Pile de chêne dans le massif des Landes de Gascogne, photo Frédéric Douard

Pile de chêne dans le massif des Landes de Gascogne, photo Frédéric Douard

Les plans pluriannuels régionaux de développement forestier (PPRDF) ont été établis à partir de 2012 et pour cinq ans? Fin 2016, plusieurs d’entre eux viennent à échéance. Ces plans opérationnels visaient une mobilisation supplémentaire de bois dans des massifs forestiers sous-exploités. Il était donc important d’en faire le bilan pour en tirer les enseignements utiles et c’est ce que le Conseil général de l’alimentation, de l’agriculture et des espaces ruraux vient de publier. La mission a établi quelques indicateurs de performance des actions permettant d’identifier celles qui ont donné les meilleurs résultats.

Les actions d’animation se sont le plus souvent inscrites dans des stratégies locales de développement forestier (plans de développement de massif ou chartes forestières de territoire). Si elles s’adressent en principe à tous les propriétaires privés, la majorité d’entre elles ont touché de petites propriétés, souvent en deçà de quatre hectares.

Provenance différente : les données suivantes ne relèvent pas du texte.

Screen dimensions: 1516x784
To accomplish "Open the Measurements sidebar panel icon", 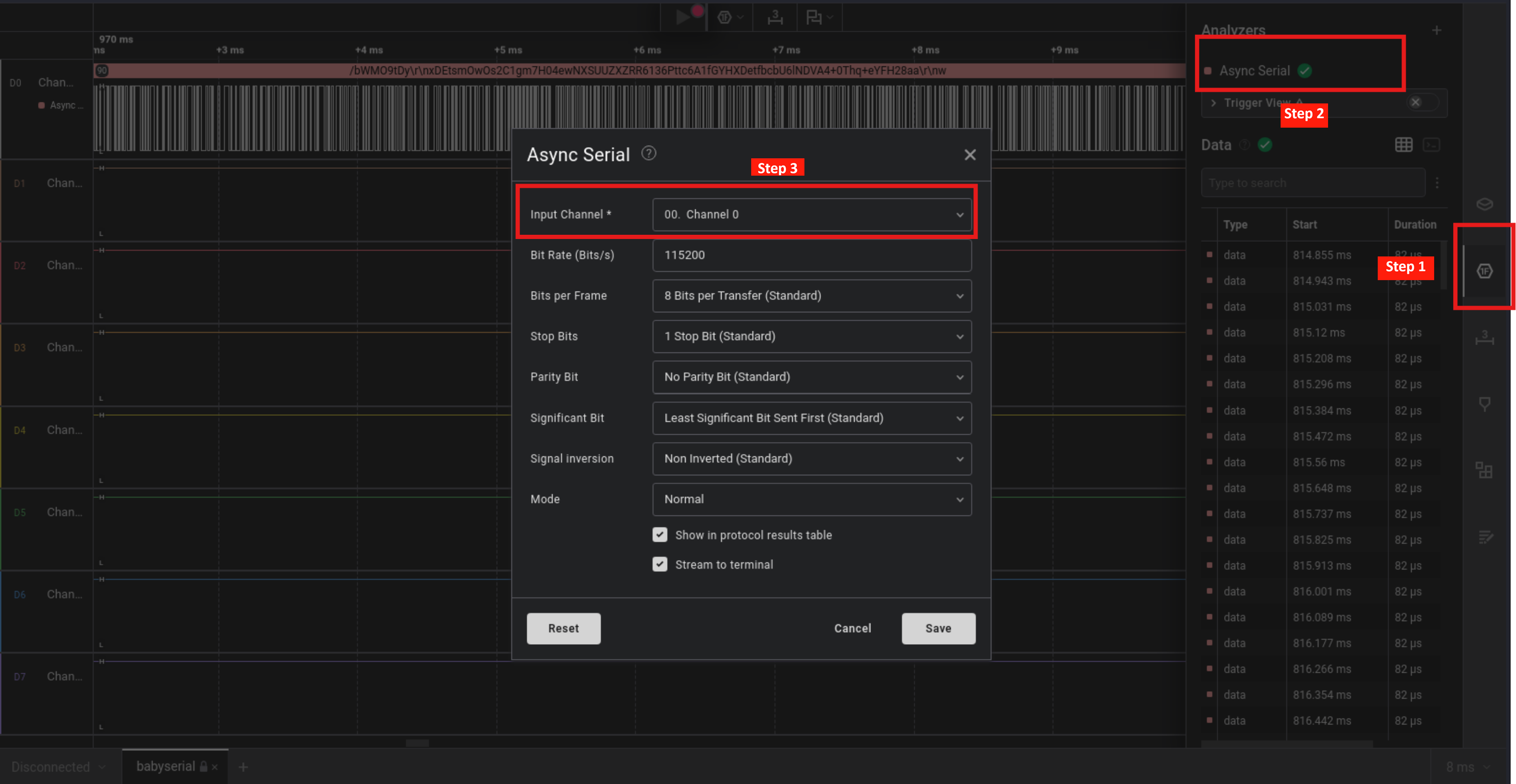I will [1484, 338].

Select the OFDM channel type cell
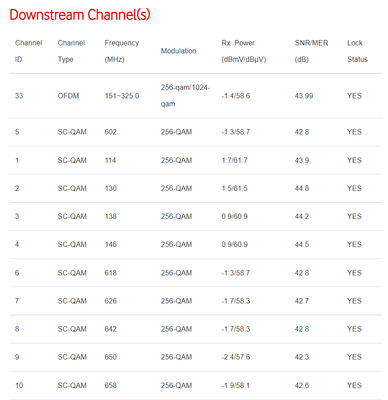click(x=68, y=96)
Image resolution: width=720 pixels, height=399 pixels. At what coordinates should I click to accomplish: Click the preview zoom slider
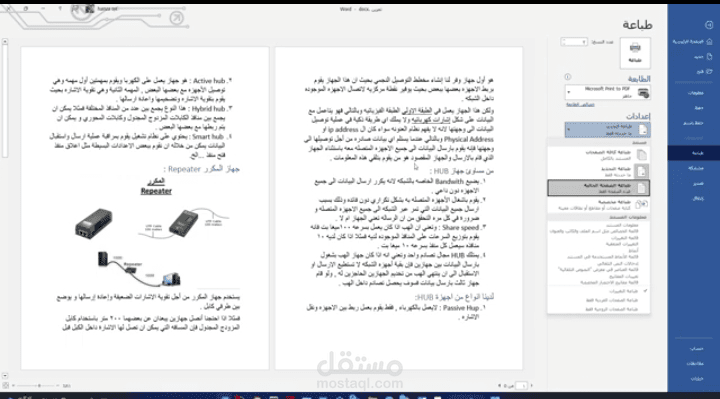35,386
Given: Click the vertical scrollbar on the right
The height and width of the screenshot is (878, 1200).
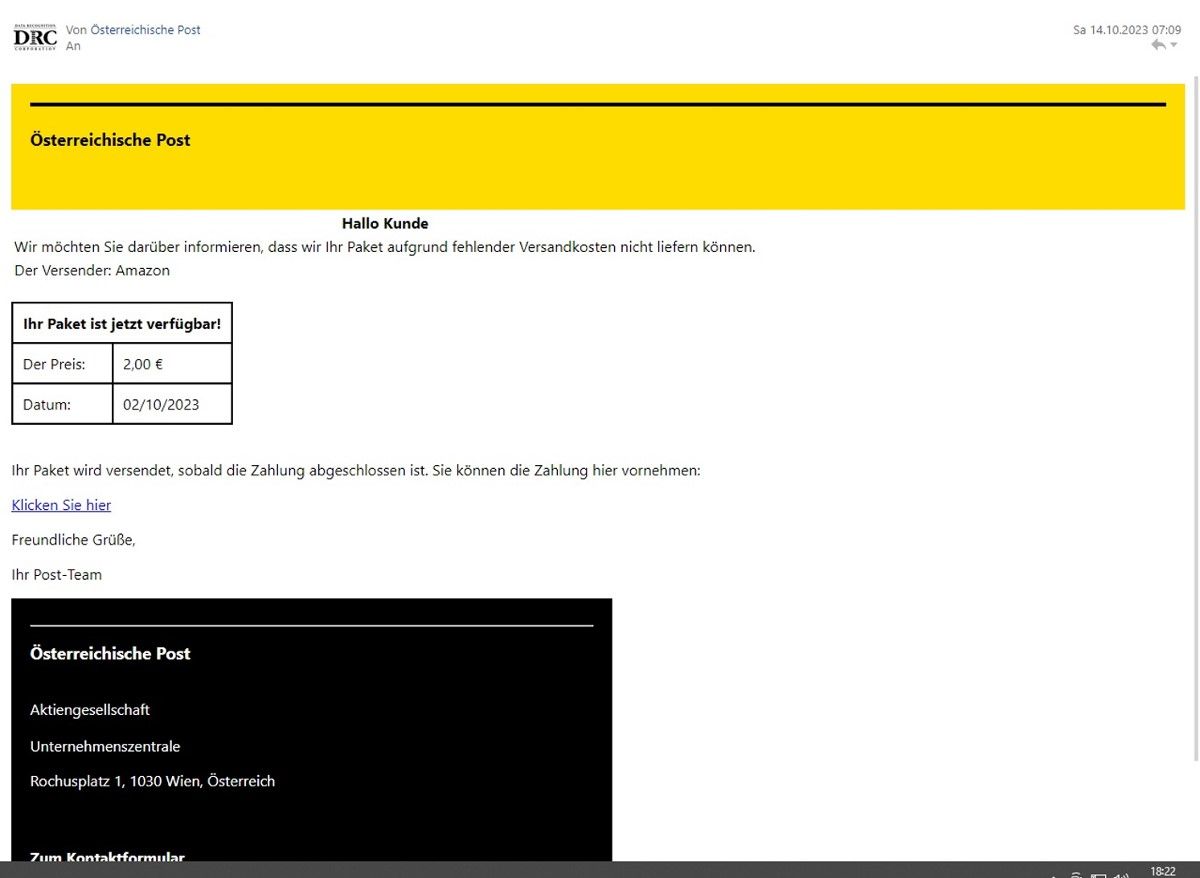Looking at the screenshot, I should pyautogui.click(x=1195, y=400).
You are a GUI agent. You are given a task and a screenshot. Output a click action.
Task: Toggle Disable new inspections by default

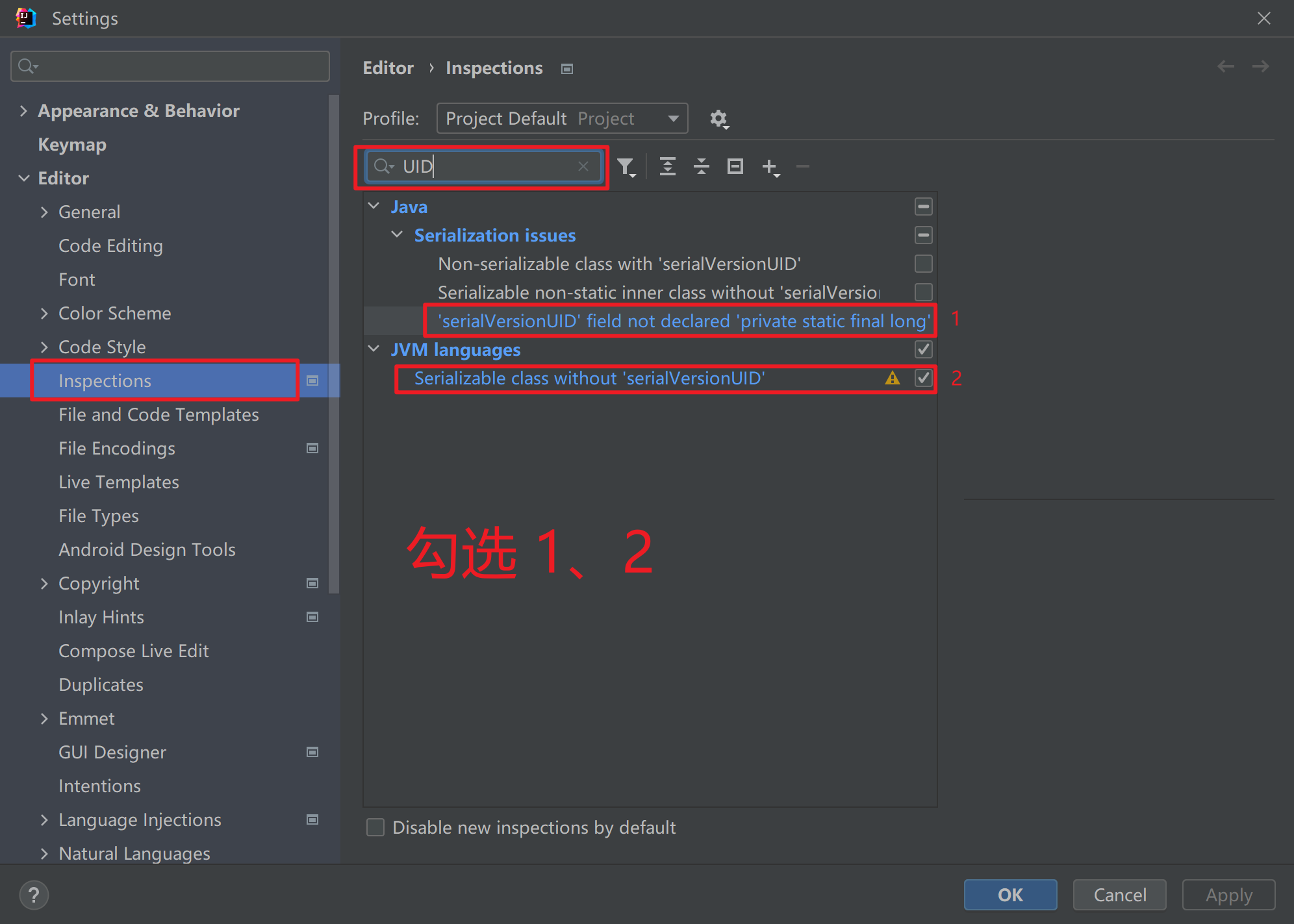pyautogui.click(x=375, y=827)
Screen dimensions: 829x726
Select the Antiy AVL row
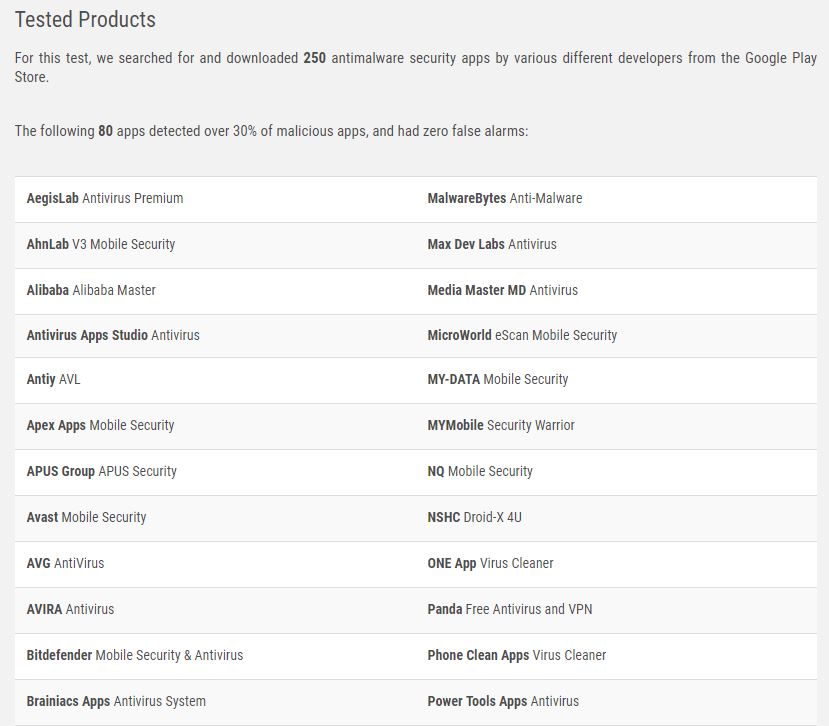click(x=53, y=380)
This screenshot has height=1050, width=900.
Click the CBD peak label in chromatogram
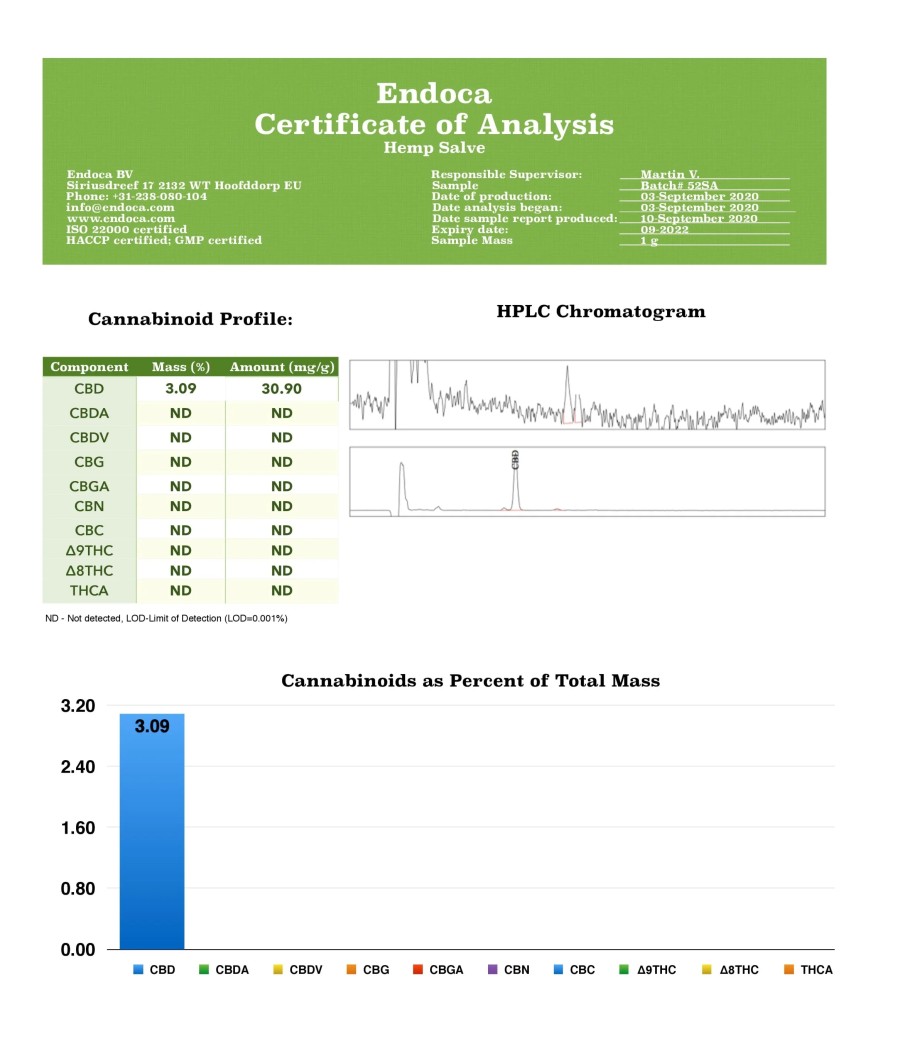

Regroupement de l’offre de bois, création de desserte, regroupement de gestion, amélioration foncière, les objectifs prioritaires d’animation sont très variables selon les régions. Cela souligne la disparité des contextes qui ont guidé les stratégies d’action.

En règle générale, les PPRDF ont eu pour effet positif de concentrer les investissements en faveur de l’amélioration de la desserte forestière dans les massifs identifiés comme prioritaires pour l’accroissement de la récolte.

Le volume supplémentaire mobilisé sur la période 2012-2015 est estimé à 2,5 millions de m3, soit 0,6 millions de m3 en moyenne annuelle, sept régions sur les 21 dotées d’un PPRDF ayant toutefois considéré qu’en raison des faibles moyens engagés ou de l’avancement encore insuffisant du plan d’actions, ce volume était nul. 31,7 millions d’euros ont été consacrés aux actions d’animation sur la période ce qui représente en moyenne 13 euros par m3 supplémentaire récolté, avec de fortes disparités entre régions. On est donc encore loin de l’objectif indicatif figurant dans le projet de programme national de la forêt et du bois, soit une augmentation de la récolte annuelle de 12 millions de m3 dans dix ans.

Néanmoins, la mission estime que les efforts engagés ont enclenché une évolution positive en faveur d’une gestion durable plus dynamique, condition indispensable à l’augmentation de récolte. Les PPRDF ont également permis de mieux structurer l’animation forestière. La mission relève aussi que les travaux au sein des comités d’élaboration et de suivi des PPRDF, intégrant pour la plupart des représentants de l’interprofession régionale, ont nourri de nouveaux programmes ou stratégies forêt-bois dans plusieurs régions.

 

Enfin, la mission confirme l’intérêt des appels à projets pour des actions inscrites dans un projet de territoire et débouchant directement sur une mobilisation supplémentaire de bois, en particulier celles adossées à des investissements forestiers relatifs aux peuplements ou aux infrastructures. Elle propose toutefois de n’y consacrer qu’une part du budget et de maintenir des moyens affectés directement aux opérateurs pour d’autres actions d’animation, notamment celles visant le regroupement de gestion.